» Exercise brief
Every line of the data below should be written out word for word.

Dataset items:
------------------------------------------------

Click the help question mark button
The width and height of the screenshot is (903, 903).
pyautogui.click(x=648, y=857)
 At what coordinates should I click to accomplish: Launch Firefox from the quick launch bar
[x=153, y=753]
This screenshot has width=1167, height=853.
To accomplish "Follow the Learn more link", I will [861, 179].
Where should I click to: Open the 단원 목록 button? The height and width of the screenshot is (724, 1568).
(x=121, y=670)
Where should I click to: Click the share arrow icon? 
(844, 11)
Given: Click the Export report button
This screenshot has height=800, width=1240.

------------------------------------------------

» Reply
Click the help question mark button
The width and height of the screenshot is (903, 903).
pyautogui.click(x=648, y=857)
 At what coordinates should I click to accomplish: Launch Firefox from the quick launch bar
[x=153, y=753]
This screenshot has width=1167, height=853.
To accomplish "Follow the Learn more link", I will [861, 179].
Where should I click to: Open the 단원 목록 button? The height and width of the screenshot is (724, 1568).
(x=121, y=670)
Where should I click to: Click the share arrow icon? 
(844, 11)
Given: Click the Export report button
This screenshot has height=800, width=1240.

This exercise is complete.